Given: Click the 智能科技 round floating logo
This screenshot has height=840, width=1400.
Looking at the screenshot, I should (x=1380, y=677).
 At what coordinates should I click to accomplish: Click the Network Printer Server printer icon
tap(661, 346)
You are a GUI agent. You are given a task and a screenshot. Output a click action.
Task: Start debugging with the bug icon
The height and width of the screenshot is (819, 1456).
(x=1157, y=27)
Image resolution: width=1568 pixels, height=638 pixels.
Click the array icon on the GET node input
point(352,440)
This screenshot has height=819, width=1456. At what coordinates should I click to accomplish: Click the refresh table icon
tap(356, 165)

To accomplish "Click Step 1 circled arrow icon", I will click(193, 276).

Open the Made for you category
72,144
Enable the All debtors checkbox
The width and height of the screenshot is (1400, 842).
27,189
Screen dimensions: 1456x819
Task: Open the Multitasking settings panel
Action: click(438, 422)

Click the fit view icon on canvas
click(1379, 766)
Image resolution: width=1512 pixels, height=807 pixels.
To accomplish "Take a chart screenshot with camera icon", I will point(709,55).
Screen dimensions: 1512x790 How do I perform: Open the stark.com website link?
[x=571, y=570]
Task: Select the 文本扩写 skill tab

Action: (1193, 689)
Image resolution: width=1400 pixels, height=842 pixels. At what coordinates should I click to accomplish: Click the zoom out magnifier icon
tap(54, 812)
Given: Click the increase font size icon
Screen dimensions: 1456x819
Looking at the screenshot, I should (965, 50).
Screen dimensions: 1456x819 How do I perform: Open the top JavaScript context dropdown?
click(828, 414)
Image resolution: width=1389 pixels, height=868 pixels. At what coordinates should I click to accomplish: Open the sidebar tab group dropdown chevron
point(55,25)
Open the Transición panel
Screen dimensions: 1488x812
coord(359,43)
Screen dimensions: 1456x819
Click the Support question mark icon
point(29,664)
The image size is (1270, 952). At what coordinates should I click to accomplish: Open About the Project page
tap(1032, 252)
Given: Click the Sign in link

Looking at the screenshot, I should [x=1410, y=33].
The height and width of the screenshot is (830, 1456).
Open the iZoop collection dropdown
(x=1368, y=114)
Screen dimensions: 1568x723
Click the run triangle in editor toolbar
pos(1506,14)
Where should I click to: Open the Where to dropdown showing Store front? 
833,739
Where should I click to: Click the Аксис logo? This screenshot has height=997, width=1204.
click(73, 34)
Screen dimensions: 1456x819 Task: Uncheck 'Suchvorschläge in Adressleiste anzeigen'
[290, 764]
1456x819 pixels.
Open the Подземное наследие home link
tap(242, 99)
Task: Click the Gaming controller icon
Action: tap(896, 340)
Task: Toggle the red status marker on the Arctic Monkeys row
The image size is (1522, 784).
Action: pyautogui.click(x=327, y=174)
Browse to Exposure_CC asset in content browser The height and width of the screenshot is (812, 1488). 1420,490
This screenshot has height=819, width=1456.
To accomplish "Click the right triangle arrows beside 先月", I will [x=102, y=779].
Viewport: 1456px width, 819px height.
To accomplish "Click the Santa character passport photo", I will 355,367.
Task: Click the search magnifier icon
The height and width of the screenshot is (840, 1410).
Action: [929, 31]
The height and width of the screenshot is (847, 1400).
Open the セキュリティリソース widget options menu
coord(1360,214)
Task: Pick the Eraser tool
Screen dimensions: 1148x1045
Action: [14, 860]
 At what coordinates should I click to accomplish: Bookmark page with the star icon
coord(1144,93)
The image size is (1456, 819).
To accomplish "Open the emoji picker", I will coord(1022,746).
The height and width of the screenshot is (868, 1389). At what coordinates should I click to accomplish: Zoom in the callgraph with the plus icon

What needs to be done: Word for word, write out every record.

Expected output:
Given: Click the 智能科技 round floating logo
This screenshot has height=840, width=1400.
Looking at the screenshot, I should (x=1380, y=677).
 At what coordinates should I click to accomplish: Click the Network Printer Server printer icon
tap(661, 346)
You are a GUI agent. You are given a task and a screenshot. Output a click action.
Task: Start debugging with the bug icon
The height and width of the screenshot is (819, 1456).
(x=1157, y=27)
Image resolution: width=1568 pixels, height=638 pixels.
Click the array icon on the GET node input
point(352,440)
This screenshot has height=819, width=1456. At what coordinates should I click to accomplish: Click the refresh table icon
tap(356, 165)

To accomplish "Click Step 1 circled arrow icon", I will click(193, 276).

Open the Made for you category
72,144
Enable the All debtors checkbox
The width and height of the screenshot is (1400, 842).
27,189
Screen dimensions: 1456x819
Task: Open the Multitasking settings panel
Action: click(438, 422)

Click the fit view icon on canvas
click(1379, 766)
Image resolution: width=1512 pixels, height=807 pixels.
To accomplish "Take a chart screenshot with camera icon", I will point(709,55).
Screen dimensions: 1512x790 How do I perform: Open the stark.com website link?
[x=571, y=570]
Task: Select the 文本扩写 skill tab

Action: (1193, 689)
Image resolution: width=1400 pixels, height=842 pixels. At what coordinates should I click to accomplish: Click the zoom out magnifier icon
tap(54, 812)
Given: Click the increase font size icon
Screen dimensions: 1456x819
Looking at the screenshot, I should (965, 50).
Screen dimensions: 1456x819 How do I perform: Open the top JavaScript context dropdown?
click(828, 414)
Image resolution: width=1389 pixels, height=868 pixels. At what coordinates should I click to accomplish: Open the sidebar tab group dropdown chevron
point(55,25)
Open the Transición panel
Screen dimensions: 1488x812
coord(359,43)
Screen dimensions: 1456x819
Click the Support question mark icon
point(29,664)
The image size is (1270, 952). At what coordinates should I click to accomplish: Open About the Project page
tap(1032, 252)
Given: Click the Sign in link

Looking at the screenshot, I should [x=1410, y=33].
The height and width of the screenshot is (830, 1456).
Open the iZoop collection dropdown
(x=1368, y=114)
Screen dimensions: 1568x723
Click the run triangle in editor toolbar
pos(1506,14)
Where should I click to: Open the Where to dropdown showing Store front? 
833,739
Where should I click to: Click the Аксис logo? This screenshot has height=997, width=1204.
click(73, 34)
Screen dimensions: 1456x819 Task: Uncheck 'Suchvorschläge in Adressleiste anzeigen'
[290, 764]
1456x819 pixels.
Open the Подземное наследие home link
tap(242, 99)
Task: Click the Gaming controller icon
Action: tap(896, 340)
Task: Toggle the red status marker on the Arctic Monkeys row
The image size is (1522, 784).
Action: pyautogui.click(x=327, y=174)
Browse to Exposure_CC asset in content browser The height and width of the screenshot is (812, 1488). 1420,490
This screenshot has height=819, width=1456.
To accomplish "Click the right triangle arrows beside 先月", I will [x=102, y=779].
Viewport: 1456px width, 819px height.
To accomplish "Click the Santa character passport photo", I will 355,367.
Task: Click the search magnifier icon
The height and width of the screenshot is (840, 1410).
Action: [929, 31]
The height and width of the screenshot is (847, 1400).
Open the セキュリティリソース widget options menu
coord(1360,214)
Task: Pick the Eraser tool
Screen dimensions: 1148x1045
Action: [14, 860]
 At what coordinates should I click to accomplish: Bookmark page with the star icon
coord(1144,93)
The image size is (1456, 819).
To accomplish "Open the emoji picker", I will coord(1022,746).
The height and width of the screenshot is (868, 1389). At what coordinates should I click to accomplish: Zoom in the callgraph with the plus icon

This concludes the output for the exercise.